#### Texte source
Bon, je n’avancerai pas des masses non plus, mais moi je suis une grande fainéante, au départ. Mais perfectionniste aussi. Mon grand-père disait toujours que le meilleur ouvrier était le fainéant car il cherchait l’efficacité du premier coup… En l’occurrence chaque fois que je me relis, chaque fois je corrige, réécris, supprime, développe, vais faire des recherches. Je ne suis donc plus fainéante ni vraiment efficace ma foi.
J’ai eu des lecteurs, qui ne me corrigent pas assez, et il y a un mois enfin quelqu’un qui corrigeait, critiquait ! ouf !! que d’avancées, de réécritures en un mois !
On me dit souvent « non, je ne te lis pas, c’est sur pc, imprime-le ». Mais trois centaines de pages dont je sais qu’elles seront encore modifiées dès que j’y mettrai le nez… je ne les imprime donc pas. Je trouve toujours des détails à rectifier, quelque chose qui me semble inutile, ou lourd, ou incohérent.
J’ai aussi rencontré le même souci de perdre le fil de mes corrections en lisant, et j’y ai pallié en lisant par fractions… Aujourd’hui tel passage qui m’avait semblé un peu ridicule l’autre fois, puis demain un autre plusieurs pages plus loin, ou avant.
Je me suis déjà dit quatre ou cinq fois, « allez, la première partie, tu n’y touches plus, tu imprimes et tu verras ensuite, finis la seconde partie, imprime-la aussi, fais les lire, discute », mais pour l’instant c’est plus fort que moi… 🙁
D’un autre côté, je retrouve toujours le même plaisir à continuer cette histoire commencée il y a déjà quatre ans, que j’abandonne parfois quelques mois pour mieux y revenir, avec enthousiasme. Et comme ma seule prétention était de me faire plaisir en créant un monde isolé de mes soucis quotidiens, eh bien je m’estime heureuse pour l’instant !
Sur ce je retourne à la lecture de vos articles…
Fainéante et perfectionniste, le cocktail est sympathique 😉 Merci de nous rejoindre en tout cas.
Bonjour,
Je suis un peu comme Plume : un grand défaut, le perfectionnisme. Et comme vous le disiez justement, il faut parfois que l’éditeur « arrache » le manuscrit des mains de l’écrivain pour enfin l’obtenir. Evidemment, je n’en suis pas encore là, je n’ai osé envoyer mon premier manuscrit que la semaine dernière.

#### Enregistrements présentés
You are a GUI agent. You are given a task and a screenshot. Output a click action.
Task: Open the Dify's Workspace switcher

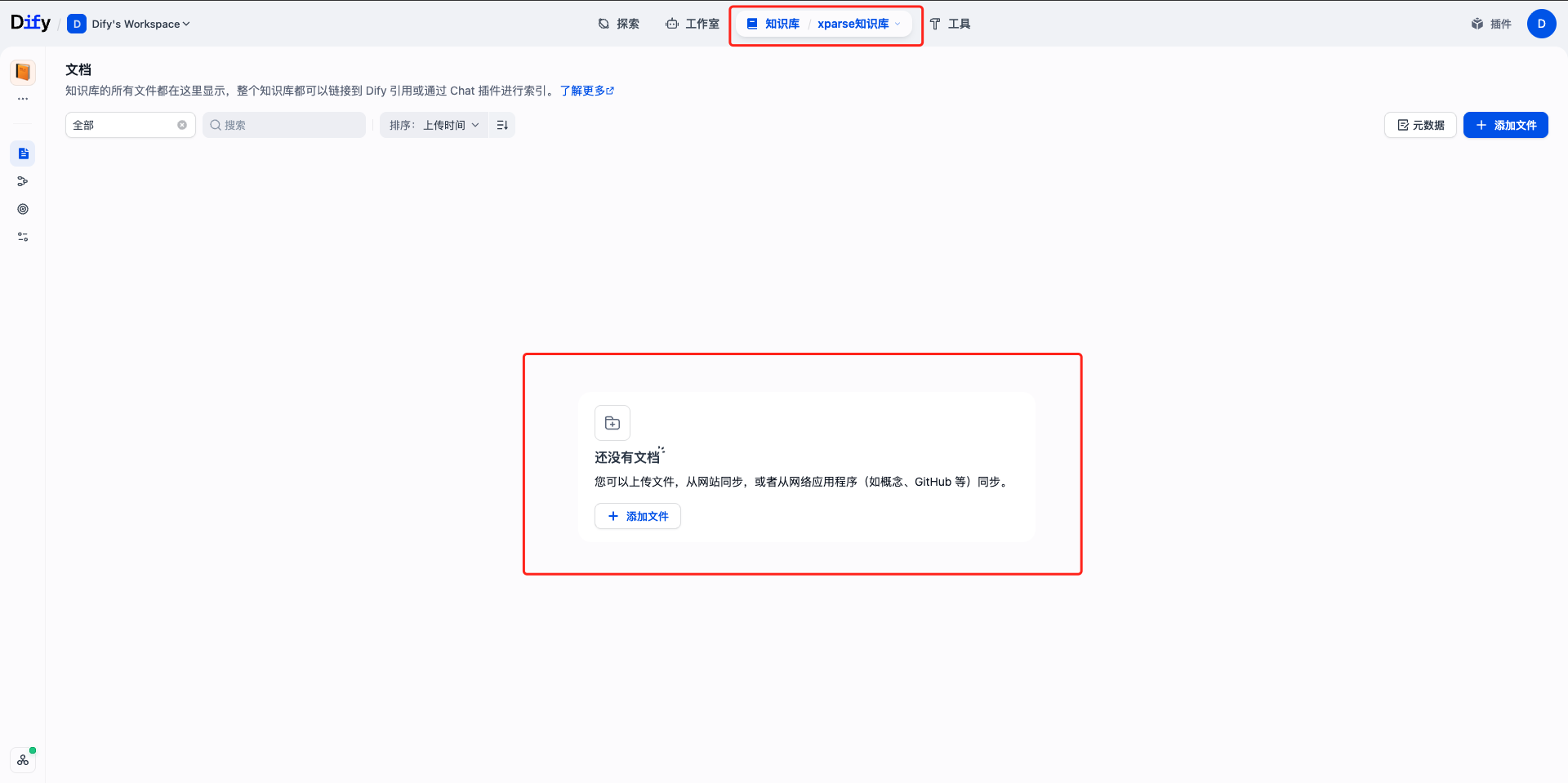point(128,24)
...
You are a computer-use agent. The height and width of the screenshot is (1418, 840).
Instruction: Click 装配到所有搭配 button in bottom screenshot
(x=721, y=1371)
==
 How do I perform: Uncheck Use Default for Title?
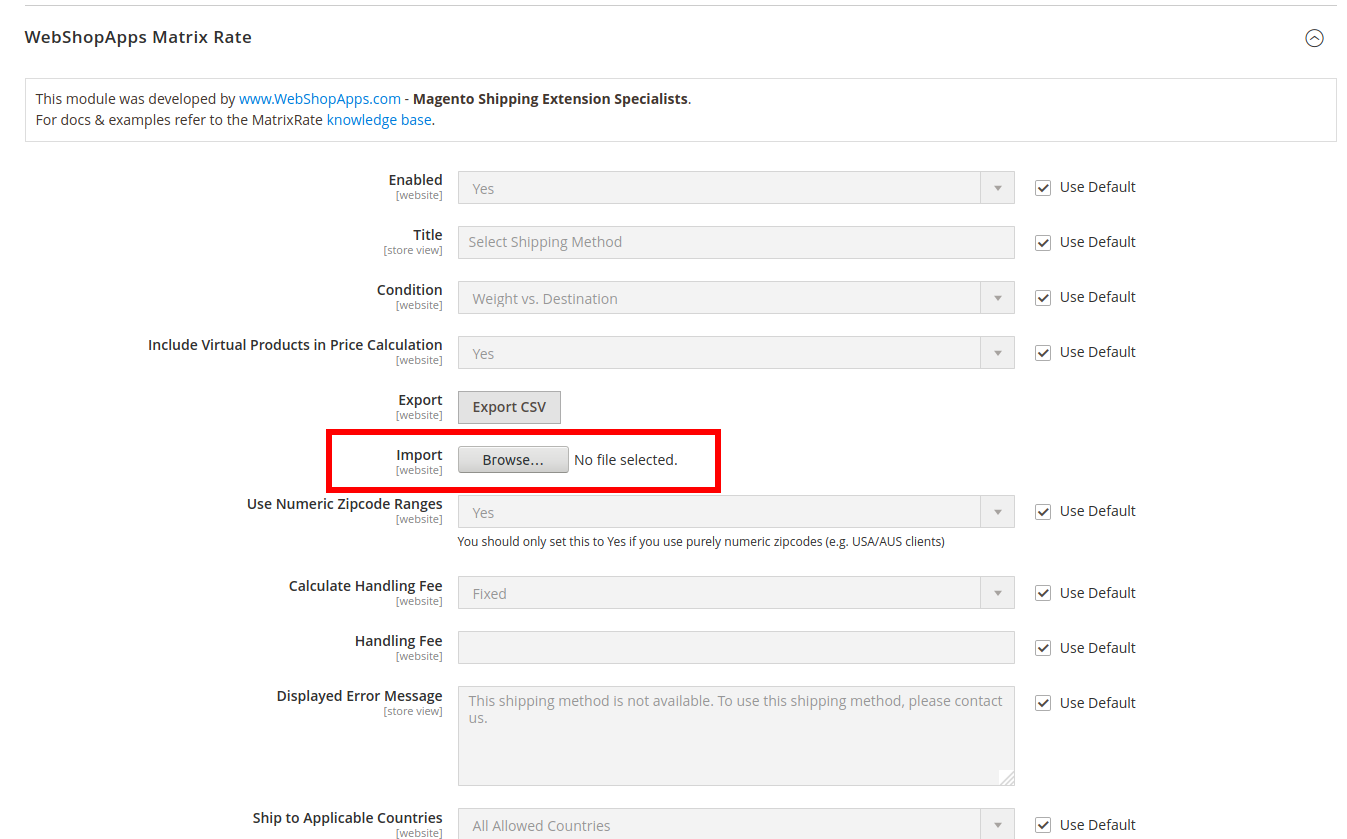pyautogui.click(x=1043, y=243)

#### Liste des tâches
1. D'après le texte source, pourquoi la personne qui écrit refuse-t-elle d'imprimer ses pages quand on le lui demande ? Répondez en une à trois phrases.
2. Recopiez fidèlement les lignes des enregistrements, en commençant à celle qui contient « You are a GUI » et en vous arrêtant après celle qui contient « point(128,24) ». Laissez les images de côté dans votre réponse.

#### Réponses finales
1. Elle ne les imprime pas parce qu'elle sait que ces quelque trois cents pages seront encore modifiées dès qu'elle s'y replongera. Elle y trouve toujours des détails à rectifier, quelque chose qui lui semble inutile, lourd ou incohérent.

2.
You are a GUI agent. You are given a task and a screenshot. Output a click action.
Task: Open the Dify's Workspace switcher

point(128,24)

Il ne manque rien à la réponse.